A separate line of evidence complicates the picture. A 2017 study in Science by Antonio Rosas and colleagues examined the El Sidrón juvenile Neanderthal from Spain and found that some aspects of brain development may have lagged behind the skeletal pace. That would mean body growth and brain growth were not perfectly synchronized, a pattern different from what is seen in modern human children. However, the El Sidrón individual was older than Amud 7, making direct comparisons across the two specimens difficult.
The limits of a single skeleton
For all its significance, the Amud 7 study rests on one infant. Neanderthals occupied habitats ranging from glacial northern Europe to the relatively mild Levant, and their growth patterns may have varied with climate, diet, and local ecology.

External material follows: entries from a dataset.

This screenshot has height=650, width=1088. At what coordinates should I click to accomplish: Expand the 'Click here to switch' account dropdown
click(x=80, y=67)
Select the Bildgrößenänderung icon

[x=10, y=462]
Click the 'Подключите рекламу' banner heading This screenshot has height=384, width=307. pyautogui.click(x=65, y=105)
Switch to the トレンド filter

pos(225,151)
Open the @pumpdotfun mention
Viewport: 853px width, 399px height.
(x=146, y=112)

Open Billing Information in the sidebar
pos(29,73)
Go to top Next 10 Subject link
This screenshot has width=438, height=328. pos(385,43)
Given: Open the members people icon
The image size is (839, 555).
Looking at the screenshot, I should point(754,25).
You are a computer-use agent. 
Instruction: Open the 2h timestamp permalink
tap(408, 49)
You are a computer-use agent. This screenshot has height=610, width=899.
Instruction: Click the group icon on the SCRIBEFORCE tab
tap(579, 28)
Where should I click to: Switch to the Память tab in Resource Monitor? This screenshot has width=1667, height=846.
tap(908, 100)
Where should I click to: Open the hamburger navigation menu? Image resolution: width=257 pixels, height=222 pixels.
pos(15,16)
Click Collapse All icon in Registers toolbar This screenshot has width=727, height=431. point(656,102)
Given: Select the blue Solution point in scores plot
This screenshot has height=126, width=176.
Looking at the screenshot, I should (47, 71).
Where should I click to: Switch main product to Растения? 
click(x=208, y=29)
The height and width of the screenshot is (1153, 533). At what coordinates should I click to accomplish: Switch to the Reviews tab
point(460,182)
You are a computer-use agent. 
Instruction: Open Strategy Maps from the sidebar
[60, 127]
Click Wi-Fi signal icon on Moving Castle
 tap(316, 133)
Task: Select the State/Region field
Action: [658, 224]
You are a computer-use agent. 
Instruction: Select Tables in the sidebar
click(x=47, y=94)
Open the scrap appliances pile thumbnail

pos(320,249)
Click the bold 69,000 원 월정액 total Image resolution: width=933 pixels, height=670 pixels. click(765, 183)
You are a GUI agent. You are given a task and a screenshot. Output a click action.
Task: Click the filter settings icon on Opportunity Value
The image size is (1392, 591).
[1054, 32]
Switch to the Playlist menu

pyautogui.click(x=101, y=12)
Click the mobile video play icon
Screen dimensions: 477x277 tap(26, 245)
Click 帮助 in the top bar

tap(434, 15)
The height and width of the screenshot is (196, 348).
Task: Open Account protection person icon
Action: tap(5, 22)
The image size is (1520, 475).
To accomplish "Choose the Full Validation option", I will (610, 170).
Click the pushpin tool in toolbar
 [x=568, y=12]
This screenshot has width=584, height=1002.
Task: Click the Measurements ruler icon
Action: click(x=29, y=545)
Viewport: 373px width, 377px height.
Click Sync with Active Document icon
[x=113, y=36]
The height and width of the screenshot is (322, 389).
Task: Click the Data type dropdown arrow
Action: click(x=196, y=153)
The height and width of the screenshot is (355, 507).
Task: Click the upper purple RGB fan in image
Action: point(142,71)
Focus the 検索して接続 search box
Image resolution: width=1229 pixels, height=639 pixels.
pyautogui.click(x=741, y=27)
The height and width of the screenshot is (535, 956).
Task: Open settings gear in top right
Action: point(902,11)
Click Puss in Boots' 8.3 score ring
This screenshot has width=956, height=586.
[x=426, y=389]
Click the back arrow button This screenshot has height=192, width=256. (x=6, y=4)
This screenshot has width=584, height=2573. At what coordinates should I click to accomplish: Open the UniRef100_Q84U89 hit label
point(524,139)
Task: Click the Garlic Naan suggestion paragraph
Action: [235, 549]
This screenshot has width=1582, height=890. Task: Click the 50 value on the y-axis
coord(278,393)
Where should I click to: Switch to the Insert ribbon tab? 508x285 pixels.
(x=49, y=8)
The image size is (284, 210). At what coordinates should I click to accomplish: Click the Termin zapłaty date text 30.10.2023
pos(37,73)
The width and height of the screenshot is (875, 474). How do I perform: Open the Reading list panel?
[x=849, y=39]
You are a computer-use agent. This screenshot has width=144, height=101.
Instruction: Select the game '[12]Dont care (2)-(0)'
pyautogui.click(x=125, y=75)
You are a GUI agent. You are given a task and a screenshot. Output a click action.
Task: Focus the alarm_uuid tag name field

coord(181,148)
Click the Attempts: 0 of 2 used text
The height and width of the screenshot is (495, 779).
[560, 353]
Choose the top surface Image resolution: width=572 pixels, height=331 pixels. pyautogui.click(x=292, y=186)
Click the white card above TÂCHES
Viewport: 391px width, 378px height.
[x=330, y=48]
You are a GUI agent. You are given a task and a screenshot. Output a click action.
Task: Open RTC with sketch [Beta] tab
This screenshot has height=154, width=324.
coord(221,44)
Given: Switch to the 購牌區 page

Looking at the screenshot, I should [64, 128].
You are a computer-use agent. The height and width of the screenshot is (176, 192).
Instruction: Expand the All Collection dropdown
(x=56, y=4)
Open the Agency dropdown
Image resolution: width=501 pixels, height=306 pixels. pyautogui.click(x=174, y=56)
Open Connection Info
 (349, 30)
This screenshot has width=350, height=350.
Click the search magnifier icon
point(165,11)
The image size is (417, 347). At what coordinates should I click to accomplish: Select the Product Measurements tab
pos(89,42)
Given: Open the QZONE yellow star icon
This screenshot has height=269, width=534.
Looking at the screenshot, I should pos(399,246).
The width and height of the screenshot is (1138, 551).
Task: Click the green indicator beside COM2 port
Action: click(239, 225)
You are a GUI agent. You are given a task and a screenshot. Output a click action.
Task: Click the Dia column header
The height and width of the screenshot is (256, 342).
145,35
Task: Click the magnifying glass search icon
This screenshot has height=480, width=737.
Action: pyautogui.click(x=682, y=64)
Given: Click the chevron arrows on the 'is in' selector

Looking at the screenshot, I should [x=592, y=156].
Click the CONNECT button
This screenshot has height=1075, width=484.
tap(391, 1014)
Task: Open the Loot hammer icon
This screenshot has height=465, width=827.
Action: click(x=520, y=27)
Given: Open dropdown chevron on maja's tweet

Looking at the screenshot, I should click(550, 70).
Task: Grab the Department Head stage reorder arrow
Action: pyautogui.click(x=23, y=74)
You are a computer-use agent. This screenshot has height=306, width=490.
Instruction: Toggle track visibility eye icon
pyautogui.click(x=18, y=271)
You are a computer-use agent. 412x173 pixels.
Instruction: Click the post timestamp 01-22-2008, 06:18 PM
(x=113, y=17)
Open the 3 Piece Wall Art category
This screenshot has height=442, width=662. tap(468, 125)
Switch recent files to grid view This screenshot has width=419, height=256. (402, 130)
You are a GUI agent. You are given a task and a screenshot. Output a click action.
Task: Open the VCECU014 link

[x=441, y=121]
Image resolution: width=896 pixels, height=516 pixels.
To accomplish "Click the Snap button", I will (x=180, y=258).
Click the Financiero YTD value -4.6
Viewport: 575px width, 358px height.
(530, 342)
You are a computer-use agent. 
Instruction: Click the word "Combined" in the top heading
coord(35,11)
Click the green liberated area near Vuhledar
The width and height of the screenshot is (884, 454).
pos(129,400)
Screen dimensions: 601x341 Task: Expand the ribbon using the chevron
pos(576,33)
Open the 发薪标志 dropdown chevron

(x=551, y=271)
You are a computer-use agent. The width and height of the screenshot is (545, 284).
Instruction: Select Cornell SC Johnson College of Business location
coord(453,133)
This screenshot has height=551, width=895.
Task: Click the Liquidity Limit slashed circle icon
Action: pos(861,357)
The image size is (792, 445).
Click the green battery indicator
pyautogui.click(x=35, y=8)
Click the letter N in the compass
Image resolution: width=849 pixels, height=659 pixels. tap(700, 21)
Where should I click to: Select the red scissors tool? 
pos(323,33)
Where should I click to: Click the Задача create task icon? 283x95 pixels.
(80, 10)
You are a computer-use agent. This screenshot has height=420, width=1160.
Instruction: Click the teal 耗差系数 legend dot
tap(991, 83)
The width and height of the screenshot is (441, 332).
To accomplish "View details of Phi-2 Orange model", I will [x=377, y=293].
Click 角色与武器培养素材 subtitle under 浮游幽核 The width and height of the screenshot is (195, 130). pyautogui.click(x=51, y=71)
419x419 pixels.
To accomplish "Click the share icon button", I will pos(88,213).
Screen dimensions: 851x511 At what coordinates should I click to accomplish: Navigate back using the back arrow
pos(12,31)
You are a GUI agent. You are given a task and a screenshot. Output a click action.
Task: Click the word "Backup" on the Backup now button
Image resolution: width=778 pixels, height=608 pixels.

Without additional well-preserved infant skeletons from different regions and time periods, scientists cannot be sure how representative this single child is.
There are also methodological cautions. Comparing fossil limb-bone lengths to modern growth charts assumes that proportional relationships among bones are broadly similar across species. Neanderthals had stockier, more robust skeletons overall, and some paleoanthropologists warn that direct age equivalences based on bone length could overstate the developmental gap. Small errors in reconstructing fractured bones can shift estimates as well, though the 3D modeling approach is designed to minimize such distortions.
Whether rapid early growth carried survival costs is another open question. Faster growth demands more calories per day, both from nursing mothers and, once weaning begins, from the broader food supply. Some researchers have speculated that this metabolic burden could have made Neanderthal groups more vulnerable during lean seasons, but no direct evidence links infant growth rate to the broader question of why Neanderthals disappeared roughly 40,000 years ago. That extinction involved a tangle of factors, including climate shifts, competition with arriving modern humans, and chronically small population sizes.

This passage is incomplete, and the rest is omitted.